Contents - Prev/Next

Vaun Adams lived in one of the few houses on the Road that looked like a place to live in rather than an experiment or a fantasy, despite the gleam of photovoltaic panels on the roof and its almost unreal air of perfect simplicity. It lay on top of a hill half a mile up from the Road. A footpath wound through redwoods and opened up on a broad acre or two of vegetable beds and fruit trees, surrounded by a high wire fence. Some of the beds had a few straggly lettuce heads, beets, and broccoli growing in them, and one tree showed a handful of premature white dots on its branches, but the rest was neatly mulched over for the winter.

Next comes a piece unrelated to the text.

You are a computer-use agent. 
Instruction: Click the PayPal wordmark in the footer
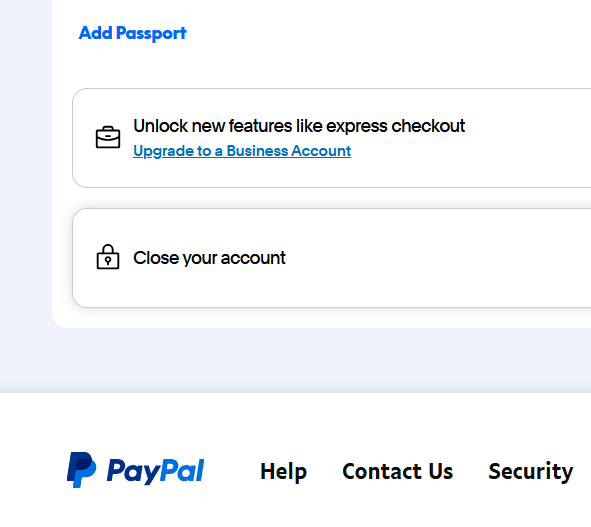(155, 471)
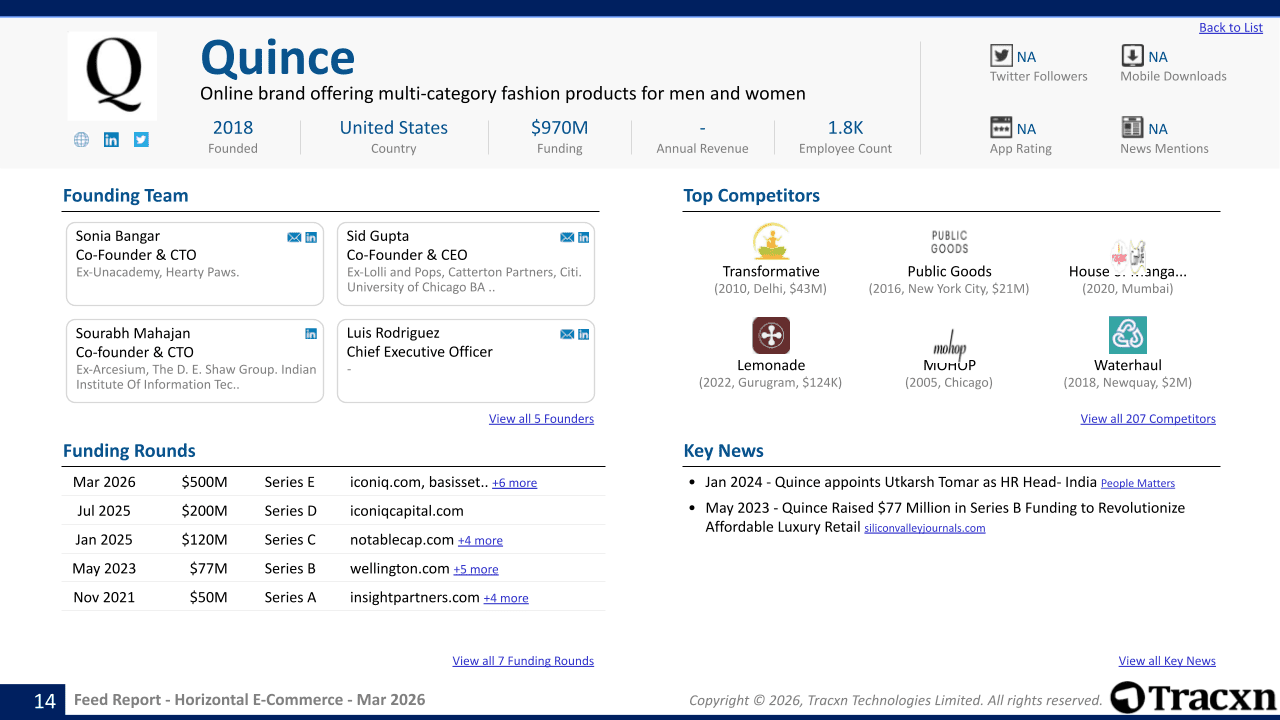Open the People Matters news source

(x=1137, y=484)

The house looked more at home on the site than the garden did, as if it had grown from the ground under the supervision of the wise trees. Simple, long, wood and glass, its back set actually down into the earth so that its two stories appeared low, it was a structure both distinctive and totally unobtrusive. Kate wondered where Adams had found an architect who did not insist on a splashy signature and wondered, too, if in houses as in clothing the simple and well-made were the most expensive.

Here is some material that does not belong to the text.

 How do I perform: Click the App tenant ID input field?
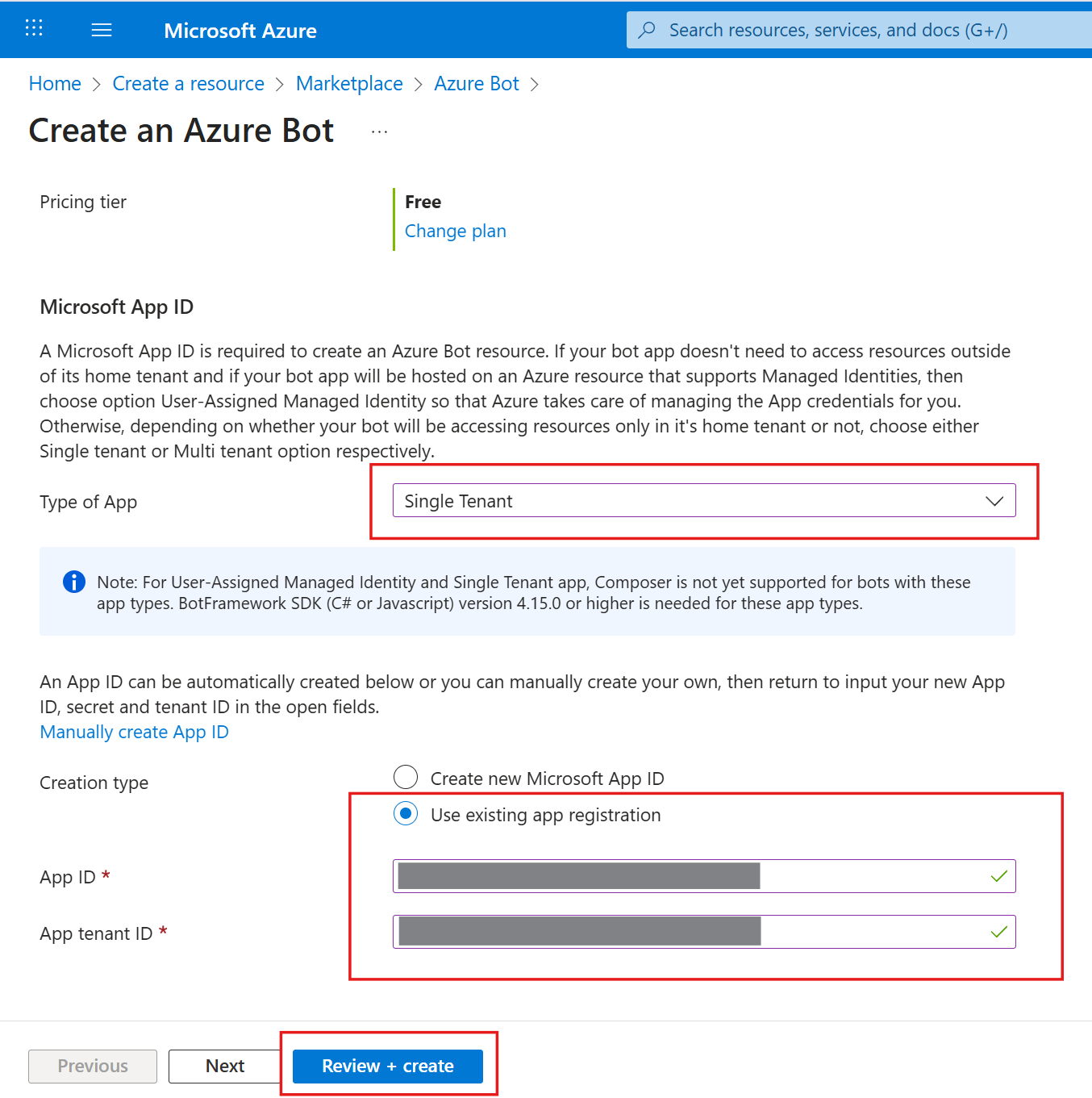point(703,932)
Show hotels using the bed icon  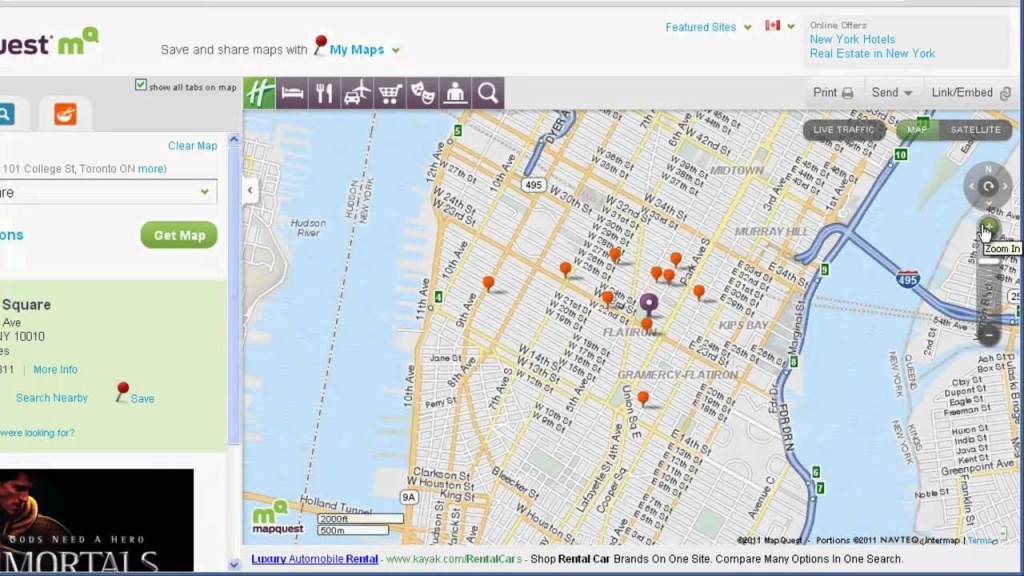point(292,93)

There was a face looking down at them from the stretch of upstairs window.

'She's seen us,' Hawkin noted.

'She could hardly miss the sound of that truck.'

'Looks almost Japanese, doesn't it?'

'The house? It does, now that you mention it. I was thinking it looked deceptively simple.'

Hawkin nodded. 'Solid. It sure wasn't built by the guy who did the leaky dome or that place with the turrets and gargoyles.'

The entrance was tucked under an upstairs deck. A small, mesh-covered pond with a few bright koi swimming in it lay next to the front door. Hawkin reached for the bell rope, but the door opened first.

Christ, she's gorgeous, was Kate's first thought, followed immediately by, She looks like one of those living dead looking blankly into the camera outside Dachau or Buchenwald. Her glossy black curls were slightly too long and tumbled onto her shoulders and around a pair of startling, icy blue eyes that revealed nothing whatsoever of the thoughts behind them. Her cheekbones were high and thin, her skin pale, her mouth a fraction too wide for the rest of the face. A heavy, loose, brown sweater with flecks of color spun into it and a smear of blue paint on one sleeve emphasized the slimness of the body it covered and revealed long hands with short, square nails. She had soft, dark brown corduroy trousers on her long legs, cloth shoes on her feet, and a deep, even voice as she stood back from the door.

'I wondered when you would come for me.'

'Miss Adams?' Hawkin, too, seemed taken aback by her appearance and words.